Cette fois, ce ne sont pas des pulsions incontrôlées qui sont à l'origine de son envie de meurtre. Son esprit est très clair, elle agit avec sang-froid. Plus que d'habitude. Parce que son objectif est de tuer sans que son amie ne soit suspectée. Amie... Peut-elle l'appeler ainsi ? Alors qu'elle s'apprête à agir en sachant parfaitement que Lily ne cautionnerait jamais pareil acte ? Amie, elle n'en est pas digne, ne cherche pas à l'être. Un être ayant autant pêché ne peut chercher le salut.
Lily refuserait ce qu'elle s'apprête à faire. Quant bien même la mort de cette personne lui serait profitable. Même si elle en tirerait des avantages et pourrait enfin élever son cher enfant avec une situation stable. Oui, elle a tout à y gagner. Sauf que pour y parvenir, il faut qu'il meurt. Du malheur naîtra le bonheur.
Cependant, ce scénario la place en tant que coupable et non innocente. Une collègue voulant la place de professeur titulaire et l'obtenant comme par hasard, par la mort de ce dernier, c'est louche. Aucun soupçon ne doit naître. Il faut que Emi efface tous les indices. Ne laisse qu'une vérité dont personne ne peut douter. Pour cela, le mieux est simple. Le faire complètement disparaître dans la nature avec une explication sans bavure.
Une démission imprévue. Il est parti rejoindre sa famille, originaire du Luxembourg, elle lui manquait. Tout ce qu'il laisse derrière lui, c'est une lettre de recommandation écrite de sa main, pour louer les mérites de Mademoiselle Pennyworth. Cette jeune femme sait y faire, elle a ça dans le sang, s'ils lui cherchent un remplaçant, ils ne trouveront pas mieux. Il recommande vivement Mademoiselle Pennyworth. Il insiste, encore et encore.
Et, la main tremblante, il appuie sa plume, signe le courrier. Derrière lui, la silhouette sinistre d'un Akuma le menace d'une lame appuyée entre ses omoplates.
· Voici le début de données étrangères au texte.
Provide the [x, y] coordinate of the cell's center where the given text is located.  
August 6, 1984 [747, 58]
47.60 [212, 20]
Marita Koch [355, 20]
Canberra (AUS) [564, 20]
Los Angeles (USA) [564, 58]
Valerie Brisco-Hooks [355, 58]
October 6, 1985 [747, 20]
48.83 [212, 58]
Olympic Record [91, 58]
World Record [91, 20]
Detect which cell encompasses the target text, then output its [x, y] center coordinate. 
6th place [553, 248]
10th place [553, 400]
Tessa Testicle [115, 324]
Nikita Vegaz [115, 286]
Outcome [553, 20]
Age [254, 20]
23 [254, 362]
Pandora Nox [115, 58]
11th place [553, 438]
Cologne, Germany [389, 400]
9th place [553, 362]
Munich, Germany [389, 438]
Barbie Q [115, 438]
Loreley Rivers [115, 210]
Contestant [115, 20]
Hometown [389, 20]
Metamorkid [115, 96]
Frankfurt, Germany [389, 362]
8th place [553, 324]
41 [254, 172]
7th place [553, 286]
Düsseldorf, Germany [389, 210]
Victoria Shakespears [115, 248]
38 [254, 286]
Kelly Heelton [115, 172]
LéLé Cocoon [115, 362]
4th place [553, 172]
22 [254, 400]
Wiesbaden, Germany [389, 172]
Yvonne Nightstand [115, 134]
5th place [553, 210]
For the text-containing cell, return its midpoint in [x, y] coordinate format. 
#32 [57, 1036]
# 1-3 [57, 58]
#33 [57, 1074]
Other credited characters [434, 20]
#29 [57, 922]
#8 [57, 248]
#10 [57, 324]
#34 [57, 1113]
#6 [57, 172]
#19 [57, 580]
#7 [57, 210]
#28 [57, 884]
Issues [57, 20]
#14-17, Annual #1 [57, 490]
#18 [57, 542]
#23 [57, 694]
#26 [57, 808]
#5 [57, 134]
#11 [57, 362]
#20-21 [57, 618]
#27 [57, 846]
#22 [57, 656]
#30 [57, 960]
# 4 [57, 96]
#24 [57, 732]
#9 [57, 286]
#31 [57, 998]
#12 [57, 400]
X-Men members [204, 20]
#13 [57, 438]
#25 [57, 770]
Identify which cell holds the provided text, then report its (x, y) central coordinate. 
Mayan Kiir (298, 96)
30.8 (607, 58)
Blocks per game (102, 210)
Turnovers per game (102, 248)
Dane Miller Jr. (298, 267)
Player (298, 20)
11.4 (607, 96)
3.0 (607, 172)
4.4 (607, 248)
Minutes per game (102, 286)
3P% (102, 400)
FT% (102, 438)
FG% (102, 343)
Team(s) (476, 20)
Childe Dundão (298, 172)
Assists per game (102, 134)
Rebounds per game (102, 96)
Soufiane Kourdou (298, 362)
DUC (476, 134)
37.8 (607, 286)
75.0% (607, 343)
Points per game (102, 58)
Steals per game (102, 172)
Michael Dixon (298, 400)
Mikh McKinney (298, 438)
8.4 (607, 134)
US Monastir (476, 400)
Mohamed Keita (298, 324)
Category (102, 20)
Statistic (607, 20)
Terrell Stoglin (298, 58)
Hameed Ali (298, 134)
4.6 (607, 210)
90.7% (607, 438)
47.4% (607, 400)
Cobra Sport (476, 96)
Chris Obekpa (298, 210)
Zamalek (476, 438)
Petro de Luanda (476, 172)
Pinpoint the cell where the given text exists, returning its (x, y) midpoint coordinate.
Il vient de terminer sa besogne que ses doigts se désagrègent, l'horreur le fait crier, il essaye de se lever, trébuche et tombe lourdement au sol. Un amas de poussière. C'est tout ce qu'il reste. Un peu de sang d'Akuma, l'arme la plus discrète et la plus efficace. Reprenant forme humaine, Emi attrape un balais, pousse la poussière vers la porte d'entrée, doux vent d'été, tout disparaît. Si facilement.
Remords, regrets sont absents. Tout ce qu'elle ressent, c'est une profonde envie de rire. Elle se permet de décider aléatoirement de qui doit vivre et qui doit mourir. Pour qui se prend t-elle ? Dieu ? Qu'il lui adresse donc sa punition divine, elle l'attend. Elle la mérite. Elle est coupable. Elle ne sera jamais innocente. Parce qu'un innocent est couvert de blanc et non de sang.
[...]
Après avoir déposé la lettre sur le bureau du directeur de l'établissement, Emi a quitté l'Allemagne, il y a de cela deux semaines. Faisant profil bas, feignant l'ignorance des conséquences dont elle est responsable, elle attend que Lily n'ait besoin d'elle. Qu'elle lui annonce la bonne nouvelle "J'ai été embauchée" ou la mauvaise nouvelle "Pourquoi tu as fait cela ?". Le risque zéro n'existe pas. Une preuve peut toujours subsister...
Lily se manifeste. Emi veille à changer ses vêtements, parfaire sa coiffure afin de ne pas troubler la paisible vie que mène la Noé, en Allemagne. Cheveux attachés, robe légère, de circonstances, leur couverture ne doit pas pâtir à cause de sa hâte de la voir, heureuse, elle l'espère. Le pas rapide, elle trottine presque dans les rues calmes du village, elle s'approche d'une maison qu'elle connaît de vue, tapote très doucement sur la porte pour ne pas l'abîmer puis se recule. Un instant, la porte s'ouvre. La silhouette délicate de Lily se détache, jolie, elle l'est. Elle l'a toujours été.
Tant que son sourire reste, se couvrir les mains d'un peu plus de sang, c'est un maigre prix. Le sien glisse sur son visage, un peu taquin alors qu'elle essaye de deviner, s'éloignant volontairement de la vérité.